Trade policy overtakes inflation as CEOs' top risk, McKinsey survey shows. Nearly 60% cite tariff concerns, growth outlook turns negative for first time since 2024. Hiring and capex plans soften.
McKinsey's latest global survey, fielded between May 27 and June 5, captured a sharp shift in executive sentiment. Tariffs and trade policy have overtaken inflation as the primary risk to revenue growth over the next 12 months, respondents said. The finding marks a break from the prior survey, where price pressures dominated.
Nearly 60% of the roughly 2,000 executives surveyed named trade barriers a top-three risk to their company's revenue outlook. That compares with 42% in the previous quarter. Inflation, by contrast, fell to 38% from 51%. The shift tracks the escalation of U.S.-EU and U.S.-China tariff actions through the spring, which have raised input costs for manufacturers and created uncertainty around supply-chain planning.

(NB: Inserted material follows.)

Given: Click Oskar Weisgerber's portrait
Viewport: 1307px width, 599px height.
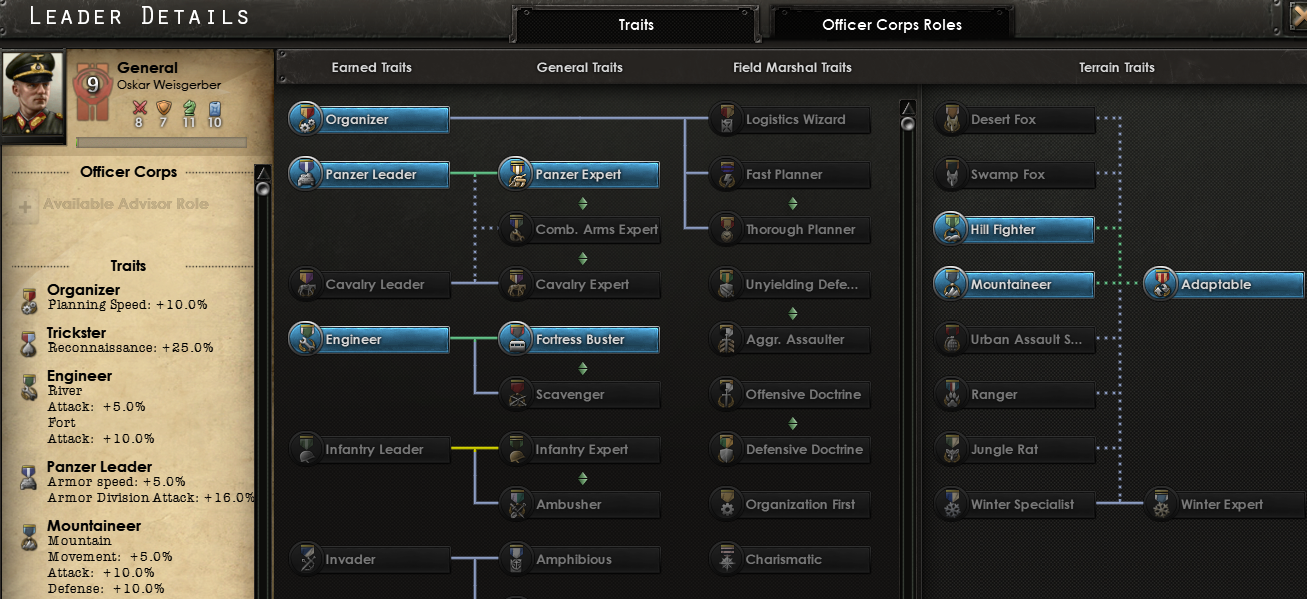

Regional splits were wide. European executives were the most bearish on trade, with 68% naming tariffs a top risk. Asia-Pacific respondents were close behind at 63%. North American executives were more evenly split: 48% flagged tariffs, while 44% still saw inflation as the bigger threat. The divergence reflects uneven exposure to new duties. European exporters face a 25% U.S. tariff on autos and machinery. Asian supply chains are bracing for a second round of semiconductor restrictions.

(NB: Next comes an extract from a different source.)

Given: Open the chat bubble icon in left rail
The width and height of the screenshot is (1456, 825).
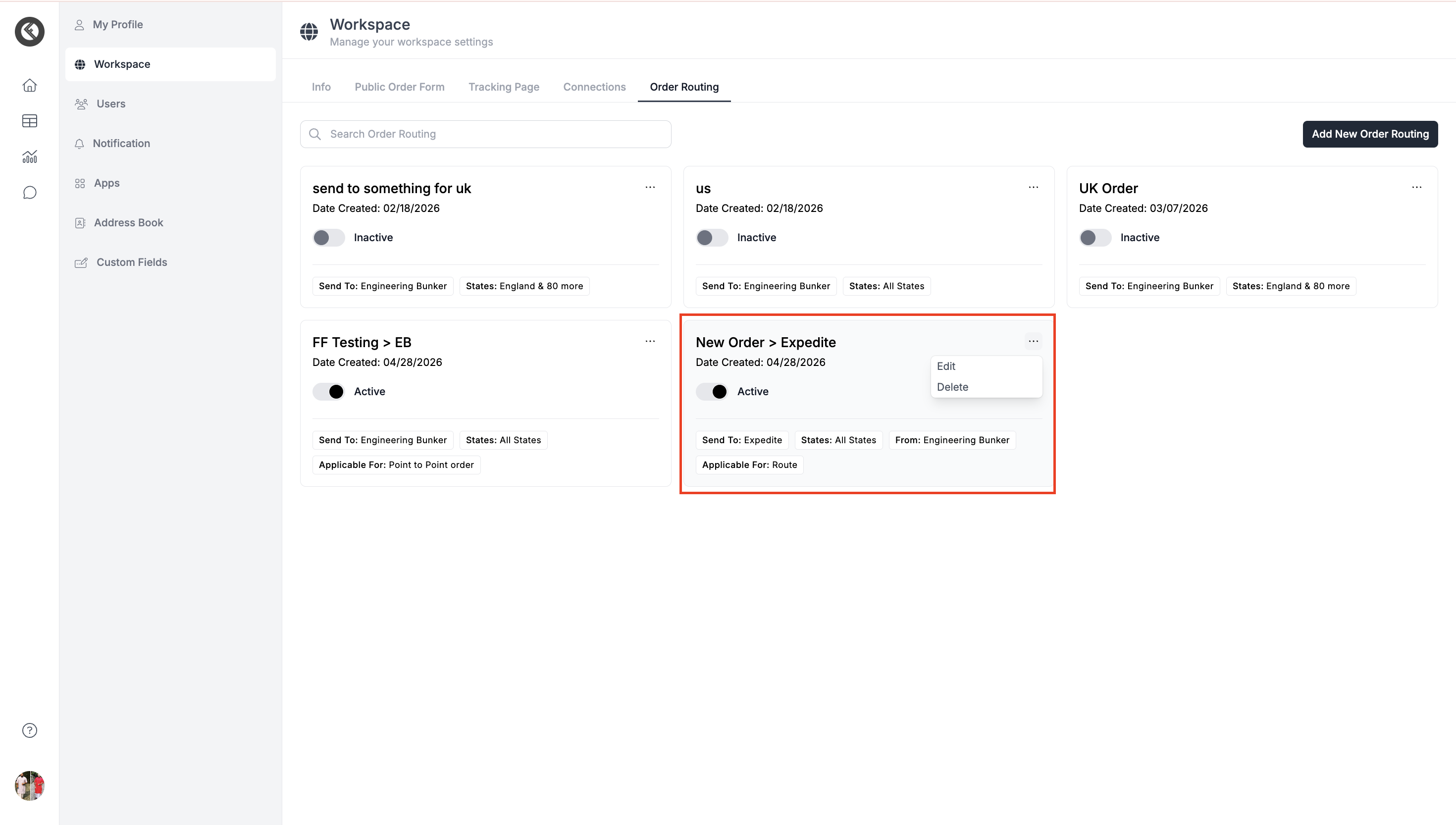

On the growth front, the survey painted a cautious picture. Only 28% of executives expect global economic conditions to improve over the next six months, down from 34% in the March survey. The share expecting deterioration rose to 31% from 24%. The rest saw conditions as broadly unchanged. The net reading – the share expecting improvement minus the share expecting deterioration – turned negative for the first time since late 2024.
Hiring plans softened in parallel. The share of executives expecting to increase headcount over the next six months fell to 36% from 42%. The decline was steepest in manufacturing and retail, where tariff-driven cost pressures are most acute. Technology and healthcare remained relative bright spots, with hiring intentions holding above 40%.
Capital expenditure plans also weakened. The net share of executives planning to increase capex – the share planning increases minus those planning cuts – fell to 12% from 18%. The pullback was concentrated in Europe and North America. Respondents cited policy uncertainty as the main reason for delaying investment decisions.
One area where sentiment improved: artificial intelligence. The share of executives who said their companies had adopted generative AI tools in at least one business function rose to 72% from 65% in the prior survey. Cost reduction was the most cited benefit, followed by faster product development. The survey also flagged a growing concern around AI regulation, with 44% of respondents saying new rules in the EU and U.S. could slow deployment.
On monetary policy, executives broadly expect central banks to hold rates steady through year-end. Only 22% expect the Federal Reserve to cut before December, down from 35% in the March survey. The shift reflects sticky services inflation and the tariff-driven pass-through to consumer prices, which has complicated the rate path.
The survey's bottom-line message: trade policy has replaced inflation as the dominant uncertainty. For companies with cross-border supply chains, the next six months look like a period of cost management and delayed investment, not expansion. The question is whether the tariff escalation stabilizes or accelerates through the second half of the year.